Yeah sorry, this isn’t a recipe post…. The lead image will make sense as you read on.
But lets begin.
Last Friday’s pot on Pronation got a lot of people talking, which is great
My fellow Anatomy in Motion practitioners all loved the post, of course.
But those who haven’ been down the rabbit hole of human movement exploration that is Gary Ward’s Anatomy in Motion Flow Motion Model, lets clear up a few things.
When you get diagnosed” as an “over pronator” It doesn’t mean much as they’re most likely not looking at the whole picture.
So today I’m going to (hopefully) introduce you to the full movement potential of your foot and ankle complex.
Lets start with the animation I shared on Friday again showing how the bones move in the foot as it goes from pronation (pancake) to Supination (banana)
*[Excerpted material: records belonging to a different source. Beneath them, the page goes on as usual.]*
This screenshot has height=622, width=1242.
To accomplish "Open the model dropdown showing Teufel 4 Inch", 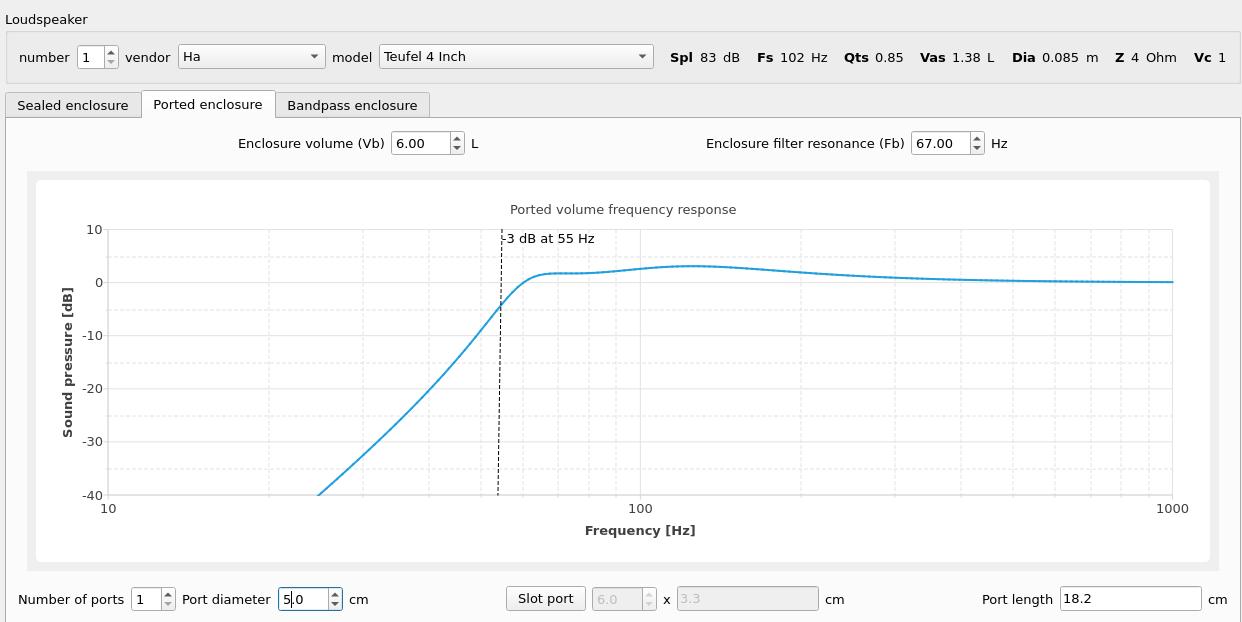I will pos(515,57).
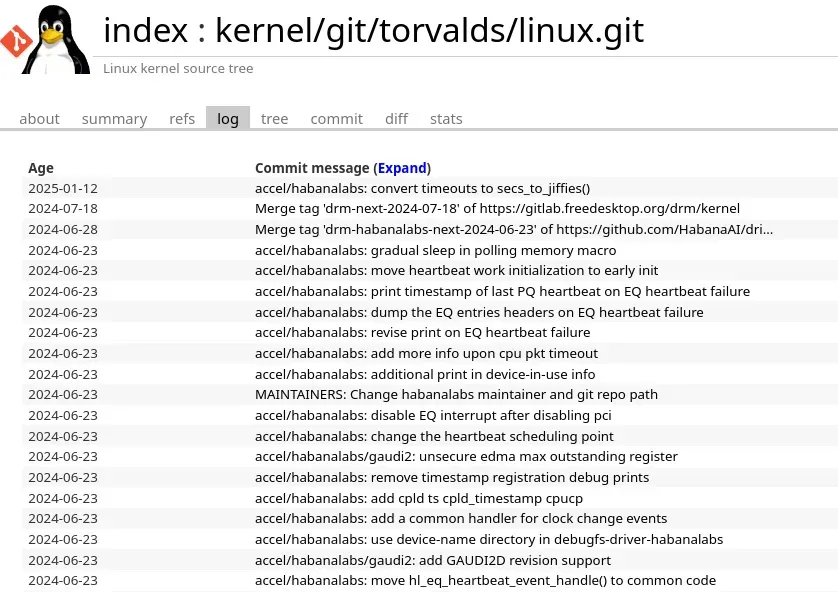The image size is (838, 592).
Task: Select the log tab
Action: (228, 119)
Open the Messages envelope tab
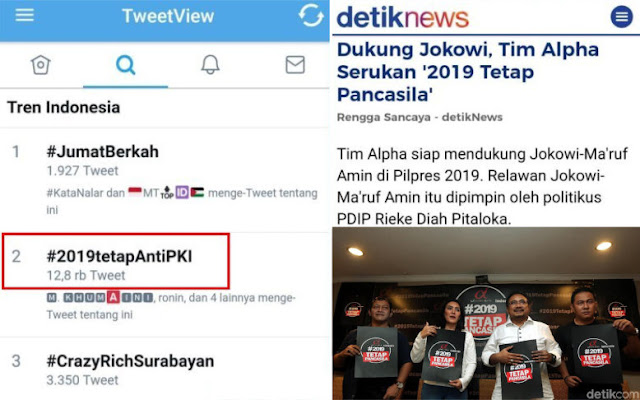 (295, 65)
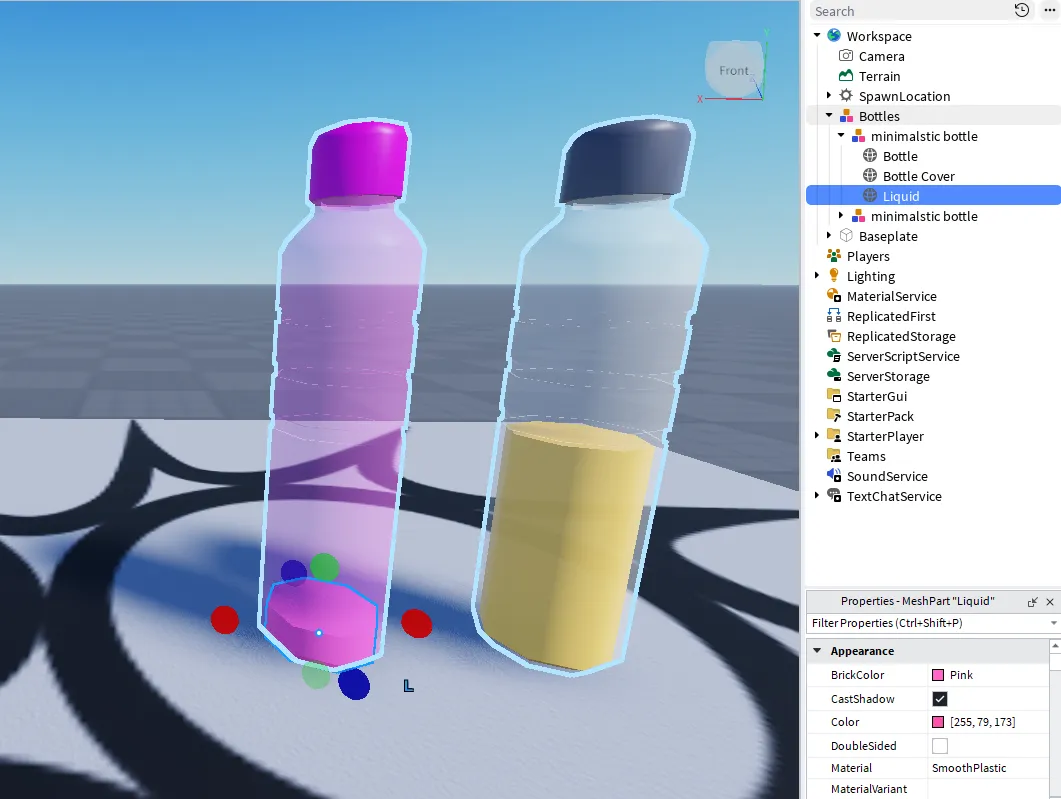This screenshot has width=1061, height=799.
Task: Open the explorer more options (three dots) menu
Action: 1049,11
Now, I invite you to slip off your shoes and socks, stand up and place your bare foot flat on the floor. If you shift all your weight onto that foot, does it pancake out? Do the arches flatten making the foot get wider, longer and closer to the floor?
As you unweight it, does it spring back?
Or how about this, stand with all you weight on that bare foot. Lets say for example it’s your right foot. Now keep that right foot weighted, and the leg straight, turn towards your right. Look around, how far round can you look keeping the foot in contact with the floor and the knee straight?
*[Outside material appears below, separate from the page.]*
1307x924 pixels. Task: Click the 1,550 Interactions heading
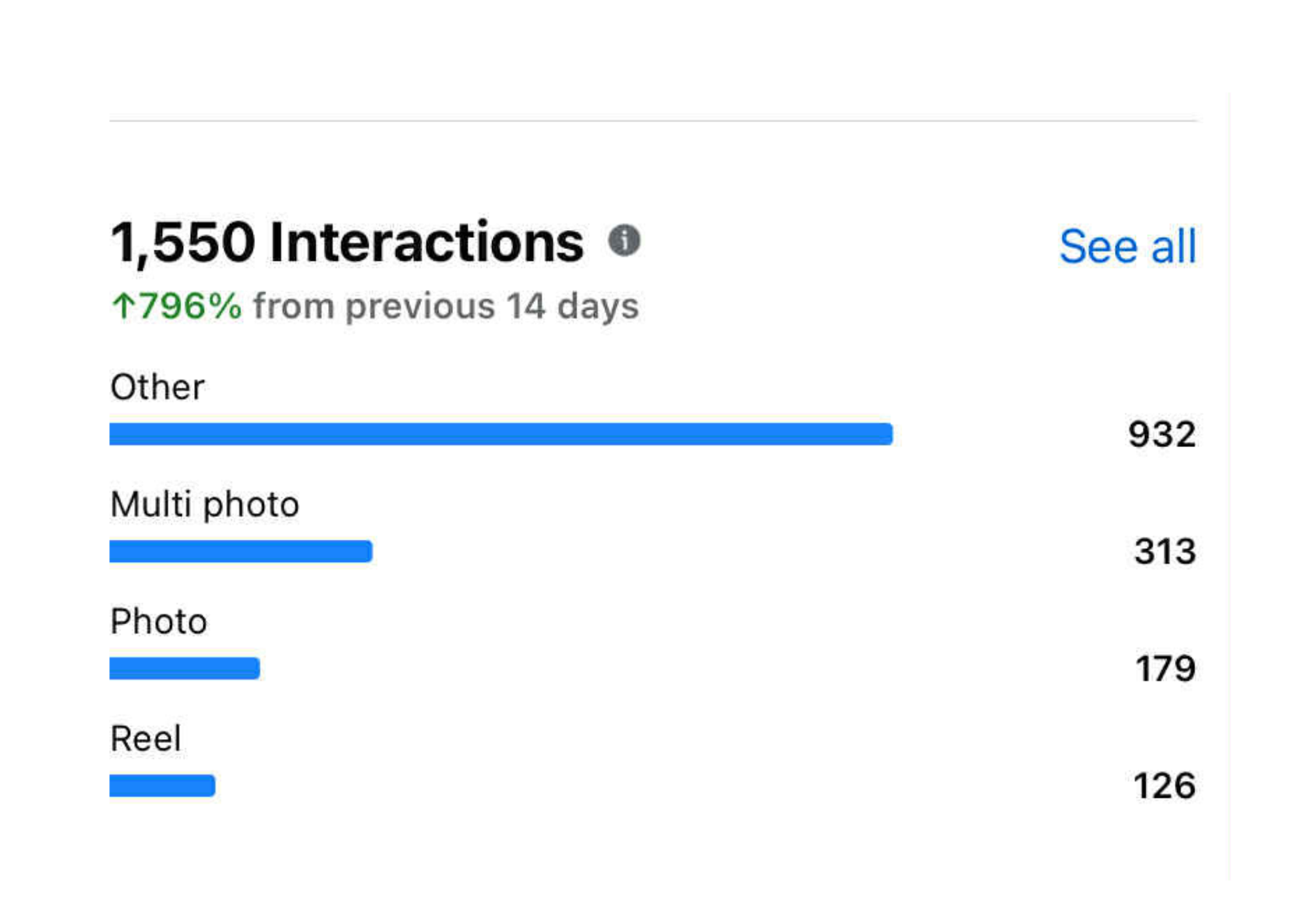tap(347, 242)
Look at your foot, has it been pulled up into an arch? Is it now banana shaped?
Now, move between the two extremes.
If we’re on our right foot, then you’ve just turned clockwise to look around. Now go anti clockwise, bend the knee and sink into the foot, imagine screwing down into the ground.
Go back and forth between the two opposites, going from banana to pancake and back again. Rotating clockwise and anti clockwise, rising tall as you turn clockwise into the banana, sinking as you screw down from into the pancake. It looks like this:
If you struggle with any part of this, and it’s very likely you will, don’t panic. Just play. And feel free to hold onto a wall or something for balance.
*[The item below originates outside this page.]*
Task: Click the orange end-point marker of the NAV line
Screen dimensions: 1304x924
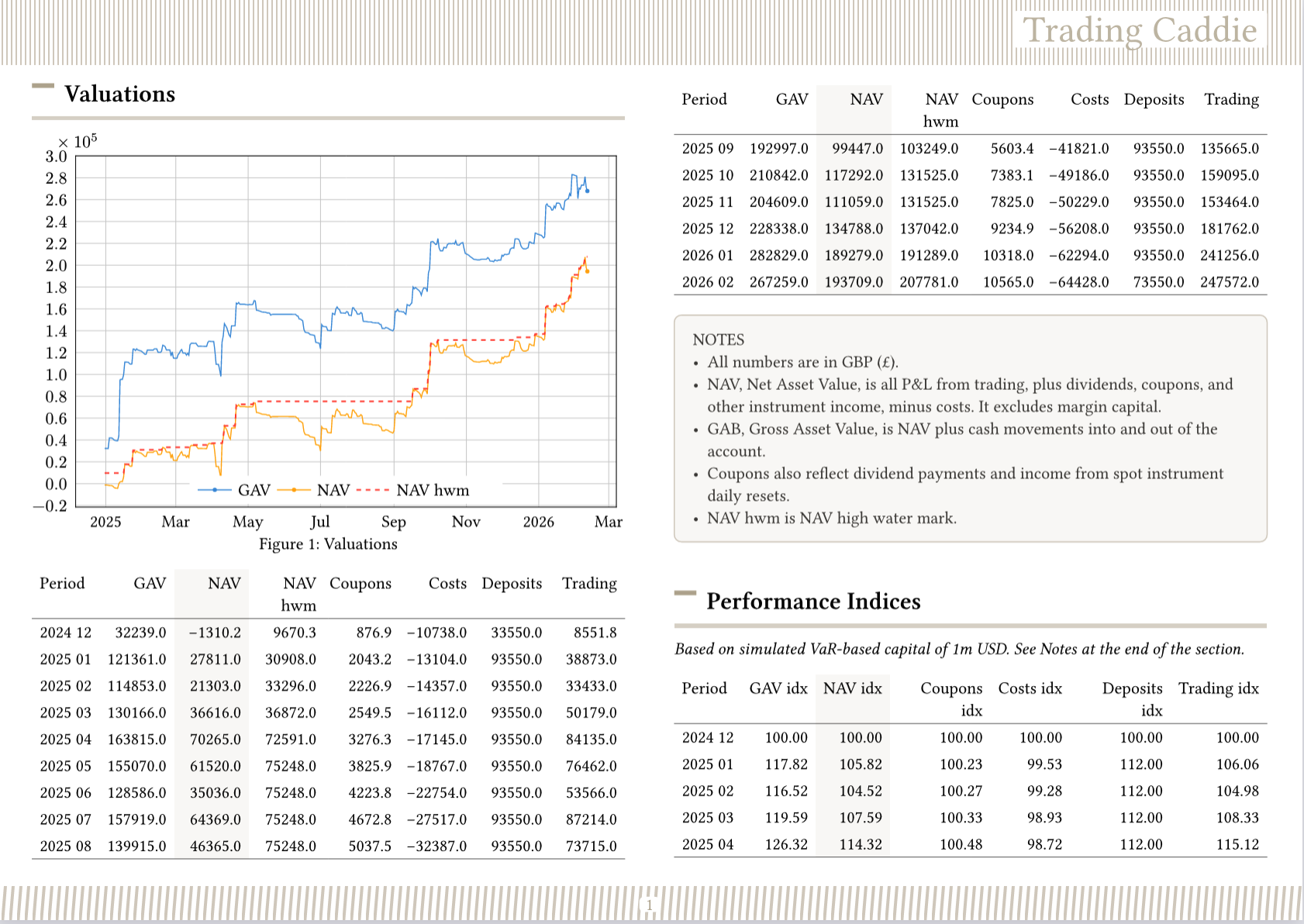Action: tap(587, 271)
You may, and I mean MAY, feel odd stretches, interesting muscle twitches, and a warming up of the whole leg, possibly the whole body.
Or you may feel nothing.
As your foot moves from banana (sup) to pancake (pro) you are massaging all the muscles in the foot, ankle, lower leg and upwards.
An interesting experiment for you to try is to perform a few reps of your chosen exercise, a squat, a deadlift, a kettlebell swing or a few meters of running. Then do the Banana-Pancake drill for half a dozen reps, then repeat the exercise. Was there a difference? If so, was the difference good, bad or indifferent?